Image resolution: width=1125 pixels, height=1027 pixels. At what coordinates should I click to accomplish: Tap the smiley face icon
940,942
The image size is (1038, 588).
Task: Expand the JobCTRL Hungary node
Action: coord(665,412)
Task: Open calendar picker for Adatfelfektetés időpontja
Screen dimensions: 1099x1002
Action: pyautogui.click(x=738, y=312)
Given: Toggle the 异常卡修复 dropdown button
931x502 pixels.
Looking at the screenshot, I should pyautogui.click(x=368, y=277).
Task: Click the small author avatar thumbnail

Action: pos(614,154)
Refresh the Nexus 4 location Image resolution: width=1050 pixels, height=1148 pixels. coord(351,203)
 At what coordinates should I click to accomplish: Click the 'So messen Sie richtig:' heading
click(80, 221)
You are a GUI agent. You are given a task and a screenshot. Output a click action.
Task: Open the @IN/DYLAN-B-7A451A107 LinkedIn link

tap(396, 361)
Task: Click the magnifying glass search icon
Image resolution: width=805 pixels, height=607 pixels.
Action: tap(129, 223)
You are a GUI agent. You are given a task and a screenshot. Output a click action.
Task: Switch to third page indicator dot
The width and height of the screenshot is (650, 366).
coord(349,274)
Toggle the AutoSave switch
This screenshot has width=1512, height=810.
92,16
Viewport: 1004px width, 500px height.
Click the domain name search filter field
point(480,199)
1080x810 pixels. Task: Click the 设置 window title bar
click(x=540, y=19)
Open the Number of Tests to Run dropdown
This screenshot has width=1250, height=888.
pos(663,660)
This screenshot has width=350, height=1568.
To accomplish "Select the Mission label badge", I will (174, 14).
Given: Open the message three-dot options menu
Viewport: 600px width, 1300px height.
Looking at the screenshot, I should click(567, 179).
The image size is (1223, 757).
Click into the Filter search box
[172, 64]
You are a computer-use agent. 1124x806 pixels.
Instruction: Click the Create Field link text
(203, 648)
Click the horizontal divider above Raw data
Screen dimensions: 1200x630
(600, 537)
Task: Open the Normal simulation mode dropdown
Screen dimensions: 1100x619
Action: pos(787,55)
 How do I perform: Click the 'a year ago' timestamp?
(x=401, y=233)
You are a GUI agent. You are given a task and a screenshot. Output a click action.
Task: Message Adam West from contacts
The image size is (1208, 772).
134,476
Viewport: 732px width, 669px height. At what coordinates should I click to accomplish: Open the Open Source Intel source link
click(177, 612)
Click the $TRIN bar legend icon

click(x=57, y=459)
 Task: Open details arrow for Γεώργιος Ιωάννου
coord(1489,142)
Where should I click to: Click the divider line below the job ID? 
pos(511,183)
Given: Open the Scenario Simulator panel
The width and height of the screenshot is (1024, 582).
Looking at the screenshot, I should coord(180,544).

■ **Your objective**: Every entry should be restated word for word.

■ **Exercise answer**:
Image resolution: width=1125 pixels, height=1027 pixels. At what coordinates should I click to accomplish: Tap the smiley face icon
940,942
The image size is (1038, 588).
Task: Expand the JobCTRL Hungary node
Action: coord(665,412)
Task: Open calendar picker for Adatfelfektetés időpontja
Screen dimensions: 1099x1002
Action: pyautogui.click(x=738, y=312)
Given: Toggle the 异常卡修复 dropdown button
931x502 pixels.
Looking at the screenshot, I should pyautogui.click(x=368, y=277).
Task: Click the small author avatar thumbnail

Action: pos(614,154)
Refresh the Nexus 4 location Image resolution: width=1050 pixels, height=1148 pixels. coord(351,203)
 At what coordinates should I click to accomplish: Click the 'So messen Sie richtig:' heading
click(80, 221)
You are a GUI agent. You are given a task and a screenshot. Output a click action.
Task: Open the @IN/DYLAN-B-7A451A107 LinkedIn link

tap(396, 361)
Task: Click the magnifying glass search icon
Image resolution: width=805 pixels, height=607 pixels.
Action: tap(129, 223)
You are a GUI agent. You are given a task and a screenshot. Output a click action.
Task: Switch to third page indicator dot
The width and height of the screenshot is (650, 366).
coord(349,274)
Toggle the AutoSave switch
This screenshot has width=1512, height=810.
92,16
Viewport: 1004px width, 500px height.
Click the domain name search filter field
point(480,199)
1080x810 pixels. Task: Click the 设置 window title bar
click(x=540, y=19)
Open the Number of Tests to Run dropdown
This screenshot has width=1250, height=888.
pos(663,660)
This screenshot has width=350, height=1568.
To accomplish "Select the Mission label badge", I will (174, 14).
Given: Open the message three-dot options menu
Viewport: 600px width, 1300px height.
Looking at the screenshot, I should click(567, 179).
The image size is (1223, 757).
Click into the Filter search box
[172, 64]
You are a computer-use agent. 1124x806 pixels.
Instruction: Click the Create Field link text
(203, 648)
Click the horizontal divider above Raw data
Screen dimensions: 1200x630
(600, 537)
Task: Open the Normal simulation mode dropdown
Screen dimensions: 1100x619
Action: pos(787,55)
 How do I perform: Click the 'a year ago' timestamp?
(x=401, y=233)
You are a GUI agent. You are given a task and a screenshot. Output a click action.
Task: Message Adam West from contacts
The image size is (1208, 772).
134,476
Viewport: 732px width, 669px height. At what coordinates should I click to accomplish: Open the Open Source Intel source link
click(177, 612)
Click the $TRIN bar legend icon

click(x=57, y=459)
 Task: Open details arrow for Γεώργιος Ιωάννου
coord(1489,142)
Where should I click to: Click the divider line below the job ID? 
pos(511,183)
Given: Open the Scenario Simulator panel
The width and height of the screenshot is (1024, 582).
Looking at the screenshot, I should coord(180,544).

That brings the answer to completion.